Positive bacterial culture from the conjunctiva have been detected in 13–28% of cataract surgery, even after disinfection with povidone-iodine, suggesting it is difficult to completely eliminate bacteria on the conjunctiva. Postoperative endophthalmitis after MIVS has two opportunities to develop; during and after the operation. Tominaga et al. found significantly higher bacterial cultures in vitreous collected soon after trocar insertion with a 25-G compared with a 20-G, suggesting conjunctival bacteria are introduced during trocar insertion. It is thought that indigenous bacteria on the conjunctiva penetrate into the eye causing the endophthalmitis, as the pathogenic bacteria of endophthalmitis has been reported to be identical to normal conjunctival bacteria flora.
In the present study, microsphere penetration into the eye was visually confirmed in all cases using a 25-G and 27-G cannula. With opening of the irrigation canula, spreading of microspheres around the cannula was especially evident. Furthermore, when microspheres were applied on the conjunctiva in a quantitative study, significantly higher fluorescence intensities were obtained from samples compared to controls. These indicate that contamination on the conjunctiva adheres to the trocar and cannula with trocar insertion, and that the open irrigation cannula enables dispersal into the eye.
While not all contamination introduced into the eye is bacterial, previous studies have shown endophthalmitis can develop from just a few bacteria in the vitreous body. Thus, the risk of postoperative endophthalmitis might be increased with MIVS as it inserts a trocar through the conjunctiva. While the irrigation volume could be sufficiently achieved using 20-G, the total irrigation volume will decrease due to the small size of cannula in MIVS. It has been reported that the lower flow volume through the 25-G infusion during surgery as compared with the 20-G cannula, at an approximately 7-fold lower infusion rate, may diminish the washing effect of the infusion. Furthermore, if the peripheral vitrectomy was not performed effectively to allow wound self-closure, it might result in a further reduction in irrigation volume. A report by Tominaga et al. found complete peripheral vitrectomy resulted in a 0% positive bacterial culture rate in both 20-G and 25-G groups at the end of the operation. In other words, it is possible to remove bacteria adhering to the periphery of the cannula by performing peripheral vitrectomy. Our experiments also show that the contamination from the conjunctiva possibly remains, particularly near the cannula, and that peripheral vitrectomy near the cannula is important in preventing endophthalmitis.
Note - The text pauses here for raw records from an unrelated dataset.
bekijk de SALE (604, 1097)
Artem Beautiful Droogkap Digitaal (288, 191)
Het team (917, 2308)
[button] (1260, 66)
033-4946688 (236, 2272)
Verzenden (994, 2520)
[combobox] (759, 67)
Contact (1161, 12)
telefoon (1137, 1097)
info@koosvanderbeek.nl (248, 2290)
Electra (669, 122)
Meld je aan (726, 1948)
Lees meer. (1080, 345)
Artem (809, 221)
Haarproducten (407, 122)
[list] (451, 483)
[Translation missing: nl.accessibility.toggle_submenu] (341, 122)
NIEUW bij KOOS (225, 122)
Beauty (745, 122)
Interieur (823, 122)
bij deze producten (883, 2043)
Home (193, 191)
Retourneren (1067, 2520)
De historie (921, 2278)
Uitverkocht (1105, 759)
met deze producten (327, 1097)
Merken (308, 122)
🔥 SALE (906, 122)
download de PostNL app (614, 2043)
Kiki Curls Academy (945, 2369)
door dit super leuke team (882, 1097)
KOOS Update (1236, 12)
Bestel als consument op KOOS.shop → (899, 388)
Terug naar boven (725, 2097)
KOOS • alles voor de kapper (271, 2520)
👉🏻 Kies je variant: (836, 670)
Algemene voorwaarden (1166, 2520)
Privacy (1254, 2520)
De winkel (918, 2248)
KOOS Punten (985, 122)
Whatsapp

Shimada et al. proposed the concept of intraoperative disinfection that exploited the advantages of shorter disinfection times with 0.25% PI and fewer side effects on the ocular surfaces. With routine MIVS, they observed a bacterial detection rate of 2% from the vitreous cavity at the end of vitrectomy, but continuous ocular surface irrigation with 0.25% PI resulted in a bacterial detection rate of 0% at the completion of vitrectomy, without any occurrence of endophthalmitis. In MIVS, it is inevitable that contamination on the conjunctiva will penetrate into the eye when the trocar is inserted. However, we are able to prevent the introduction of live bacteria. Therefore, it is of great importance that the ocular surface is disinfected just before insertion of trocar, such as by applying disinfecting agents like 0.25%PI.
It is possible that intraoperative infection can be reduced by such intraoperative infection countermeasures. Additionally, postoperative infection can also be reduced by performing sclerotomies by oblique insertion and using an air tamponade to close the inner valve securely, thus lowering the chance of postoperative infection. These measures have lowered the current rate of postoperative endophthalmitis with MIVS. Our study is the first to visually demonstrate that contamination can be brought into vitreous cavity through conjunctiva, even with 27-G MIVS. It is essential that the surgeon be aware of the possibility of introducing contamination on the conjunctiva at all times during surgery, especially when they insert the trocar at the beginning of the MIVS.
The present study has limitations. First, porcine eyes were used as an alternative model for human eyes. The porcine eye has a thicker sclera than the human eye. However, a histological study revealed human and porcine scleras to have a similar histology and collagen bundle organization, indicating that the porcine sclera can serve as a good model for the human sclera. In the human eye, which has a thinner sclera, significantly more bacteria might be introduced, such that our model might underestimate the severity of contamination. Second, the number of experimental cases was small. Yet, we visually detected fluorescent microspheres in 100% of eyes, and in the experimental quantification study, the fluorescence strength averages differed significantly between the samples and controls. Therefore, we consider the sample size of this study to have been sufficient. Our experimental vitreous contamination models do not exactly reproduce the actual surgical field for vitrectomy. However, we succeeded in demonstrating that trocar insertion carries a risk of introducing contamination directly into the eyes mechanically, even when a 27-G trocar is used. Thus, disinfection of surgical fields with povidone iodine during surgery seems to be the best way to prevent endophthalmitis after MIVS. The supplementary video will be beneficial for the vitreous surgeon, providing the clear images of how bacteria are introduced into the vitreous cavity during MIVS.